In der Version 9.6 des norwegischen Browsers Opera stecken drei Sicherheitslücken, die der Hersteller mit der heute bereit gestellten neuen Version 9.61 ausgeräumt hat. In Opera 9.61 steckt außerdem die neue Version 2.1.1 von Presto, dem Kernstück des Browsers. Zwei beseitigte Fehler in der Bedienoberfläache machen das Update komplett.

Eine der Sicherheitslücken der Vorversion kann es einer Website ermöglichen, die Liste der zuvor besuchten Websites auszulesen, einschließlich deren Inhalt. So könnte eine Website etwa Anmeldedaten einer vorher besuchten Seite erhalten, wenn der Benutzer sich erstmals dort registriert und die Seite seine Zugangsdaten angezeigt hat.

Operas Funktion zum schnellen Blättern in Web-Seiten (Fast Forward) enthält bis Version 9.6 eine Cross-Site Scripting-Lücke. Sie kann mittel Javascript ausgenutzt werden, um ein Script im Kontext einer anderen Seite, etwa in einem Frame, auszuführen.

Die dritte Schwachstelle betrifft die Vorschau von News-Feeds. Hier werden manche Scripte nicht richtig ausgefiltert.
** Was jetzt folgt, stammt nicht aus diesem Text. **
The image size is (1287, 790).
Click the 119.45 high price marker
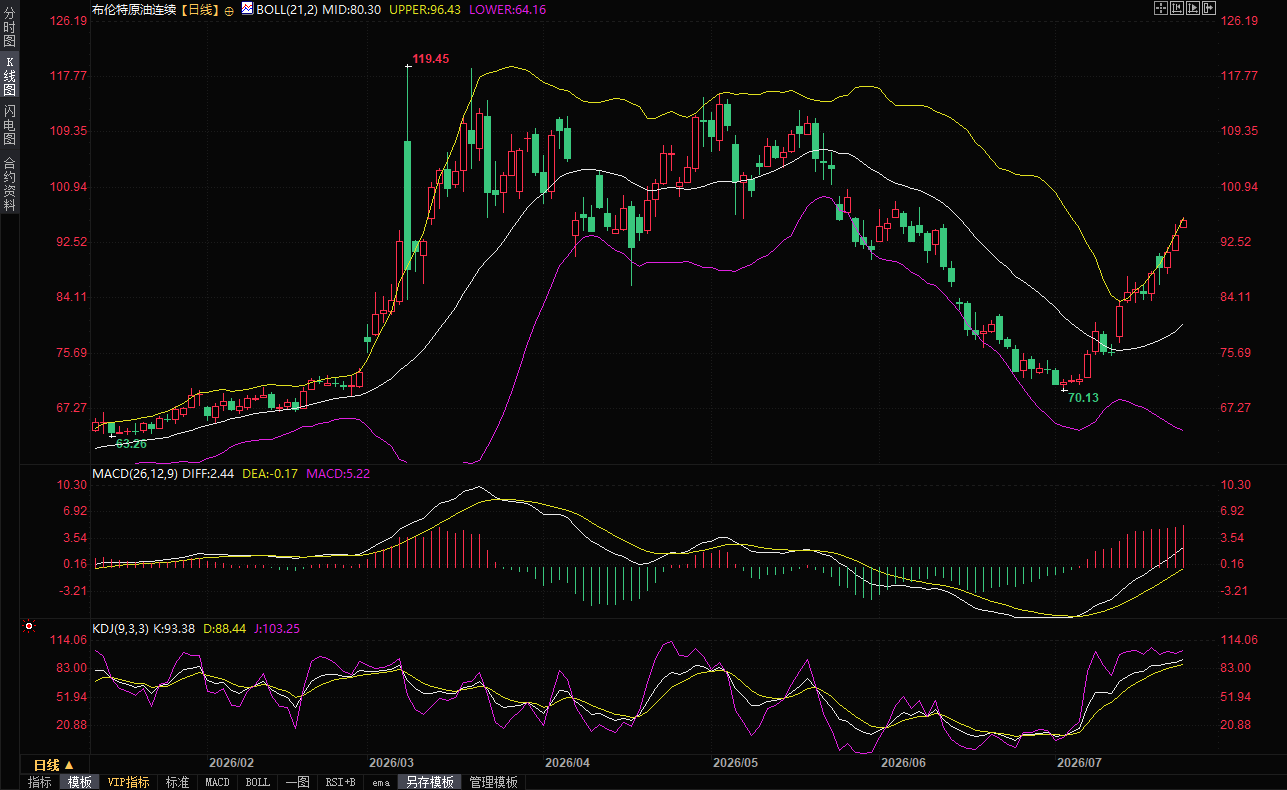(431, 59)
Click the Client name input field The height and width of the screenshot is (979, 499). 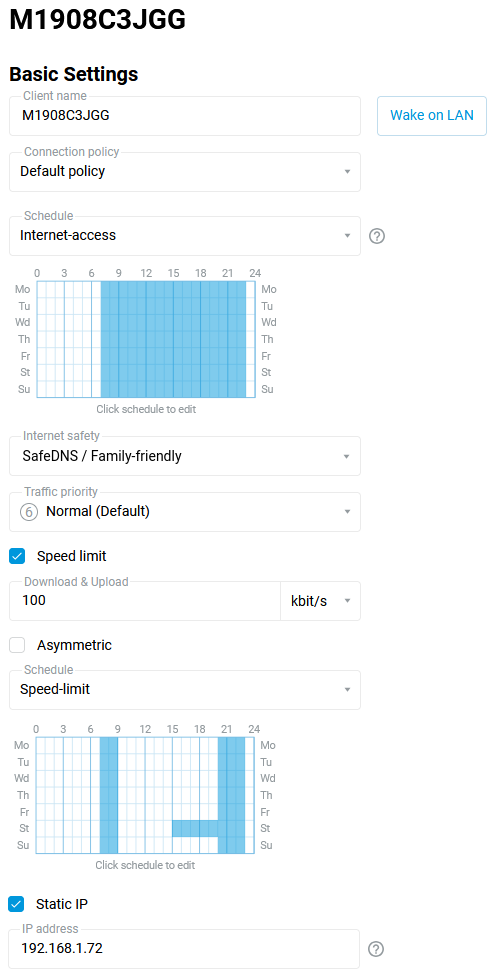tap(185, 116)
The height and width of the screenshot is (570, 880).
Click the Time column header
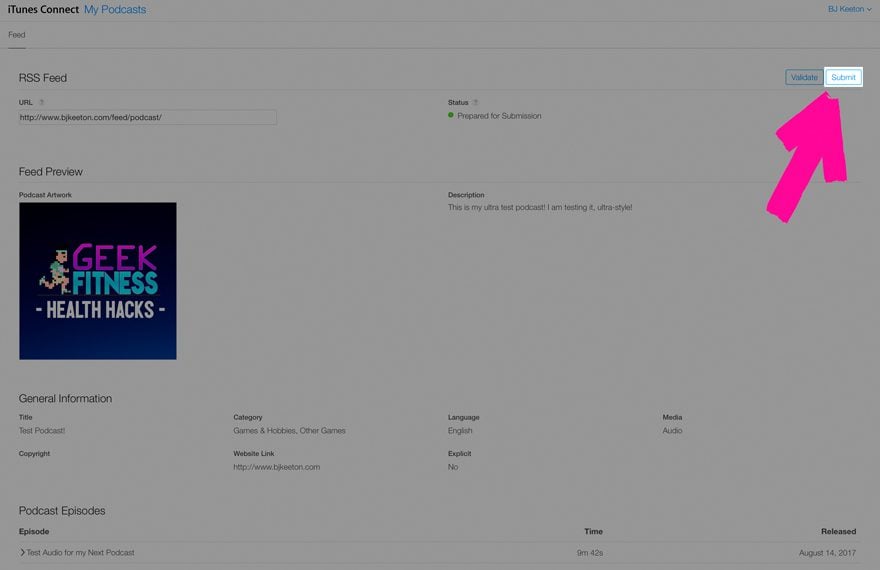click(x=593, y=531)
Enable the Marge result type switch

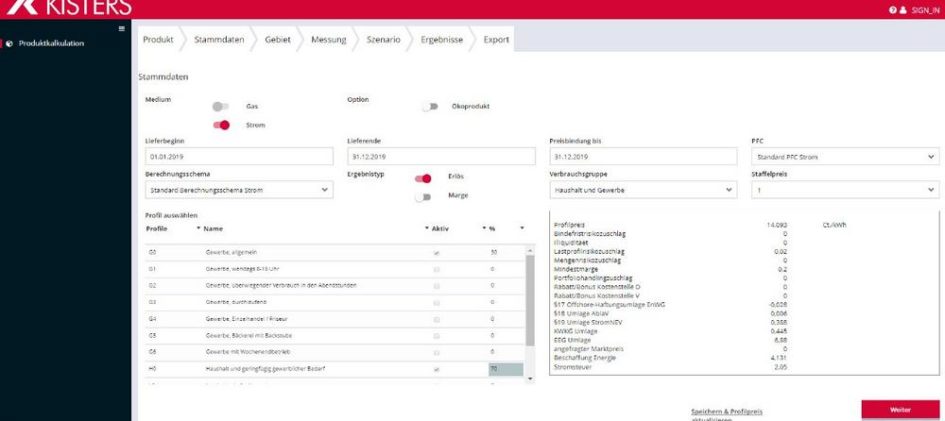(423, 196)
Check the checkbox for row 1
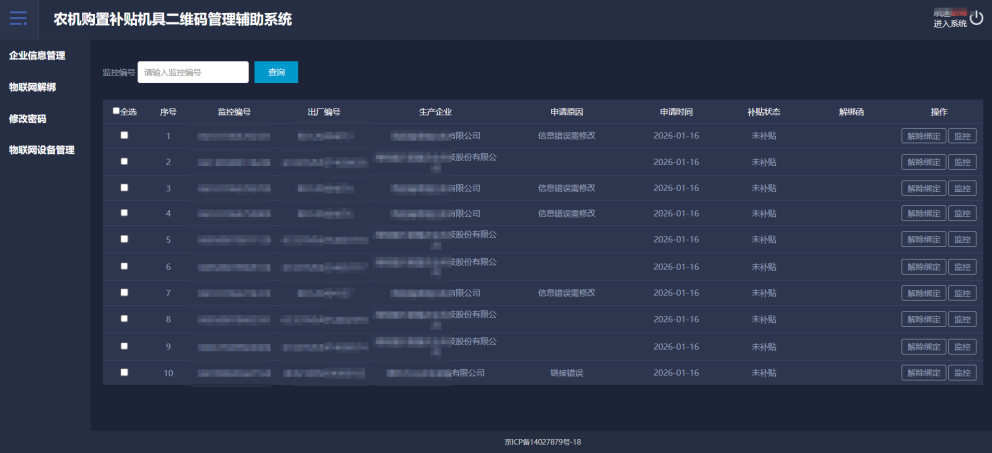Viewport: 992px width, 453px height. click(x=124, y=135)
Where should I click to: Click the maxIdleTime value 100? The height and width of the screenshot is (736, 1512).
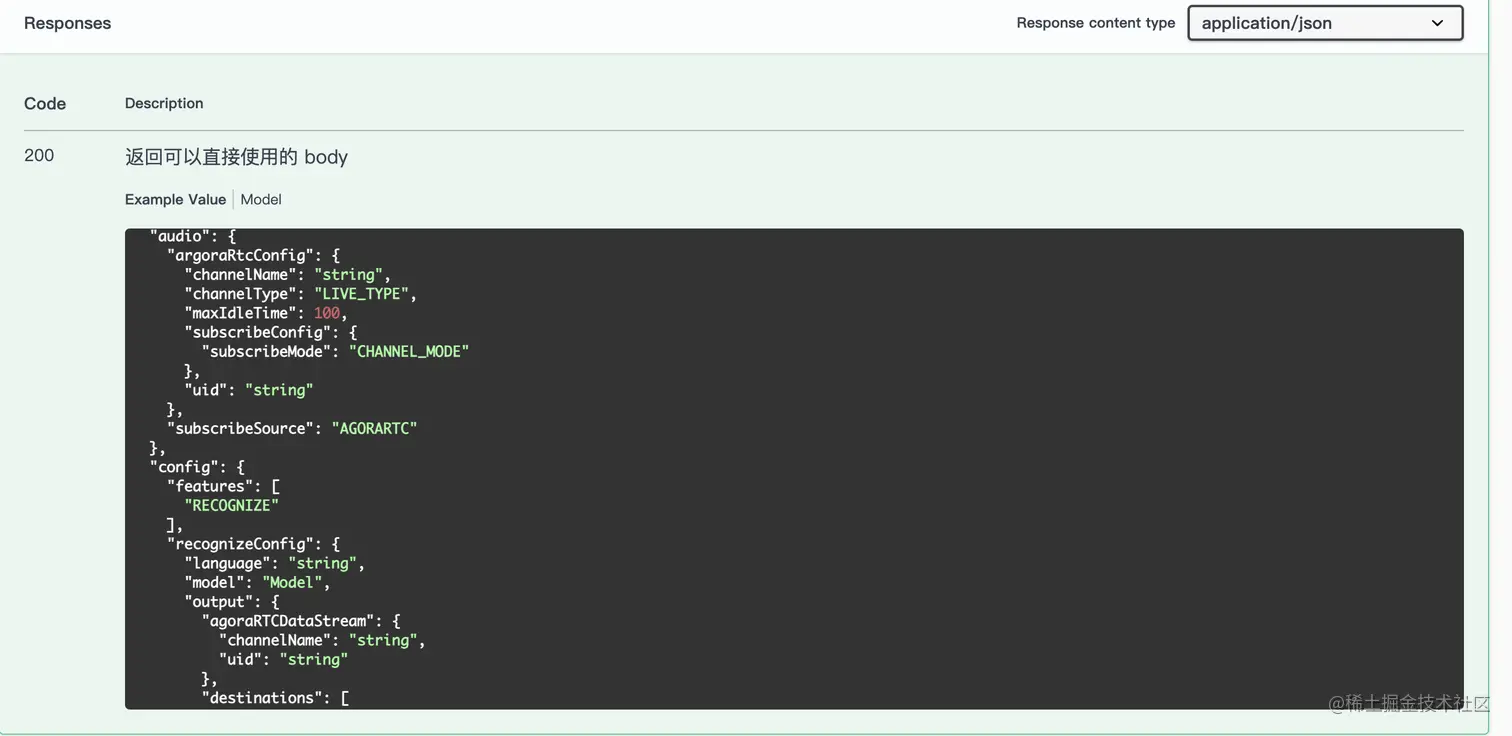pyautogui.click(x=327, y=313)
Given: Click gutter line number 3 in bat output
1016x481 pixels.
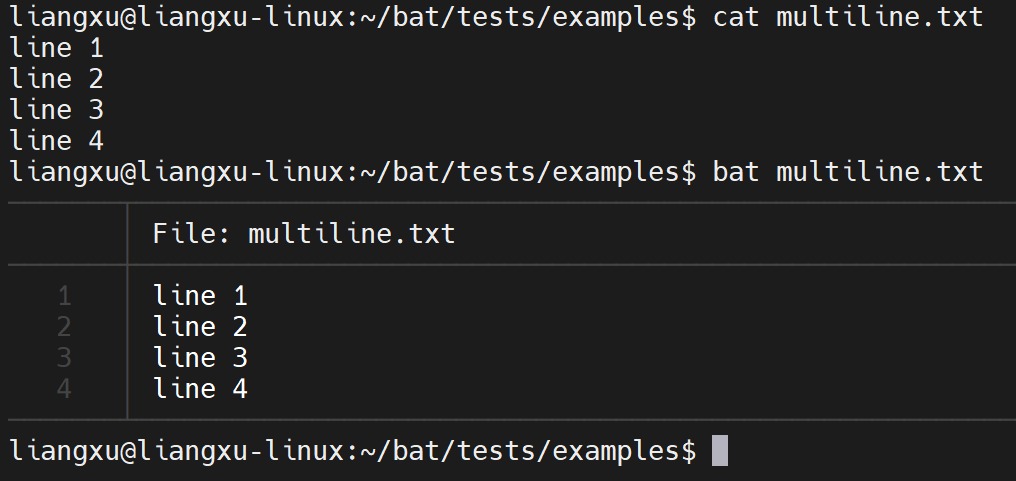Looking at the screenshot, I should 65,358.
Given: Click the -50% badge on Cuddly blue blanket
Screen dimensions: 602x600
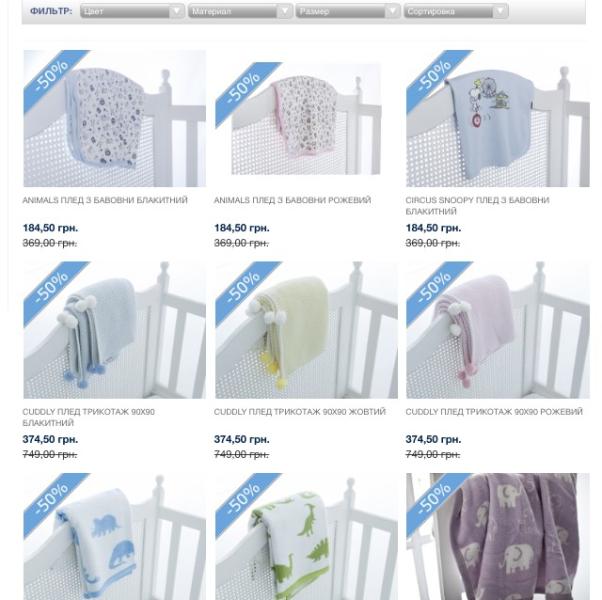Looking at the screenshot, I should tap(51, 288).
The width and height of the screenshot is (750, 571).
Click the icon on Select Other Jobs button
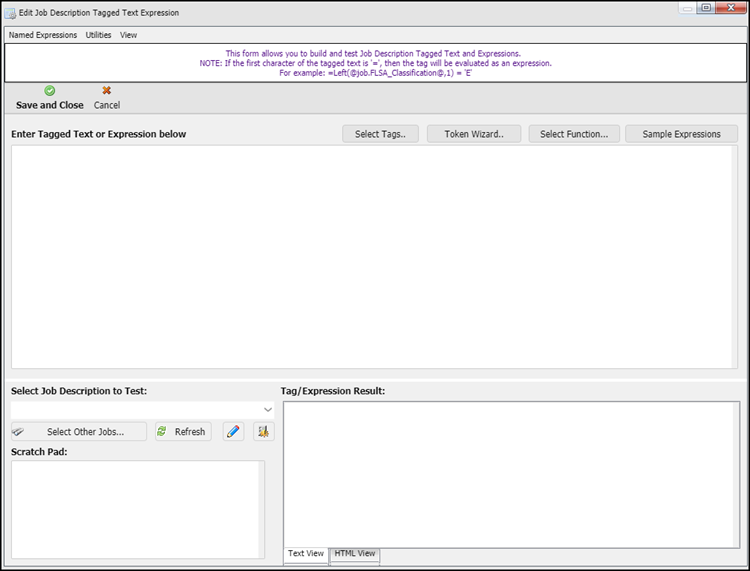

Diese Scripte können es einem Angreifer ermöglichen abonnierte Feeds auszulesen und beliebige neue Feeds für den Benutzer zu abonnieren.

Das Changelog weist außerdem zwei neue Kommandozeilenoptionen aus, die es ermöglichen Opera unter Windows im Vollbildmodus zu starten und eine Web-Adresse in einem neuen Fenster zu öffnen. Opera 9.61 steht in etlichen Sprachen zum Download bereit. Die Download-Größe der Windows-Version beträgt 7,1 MB.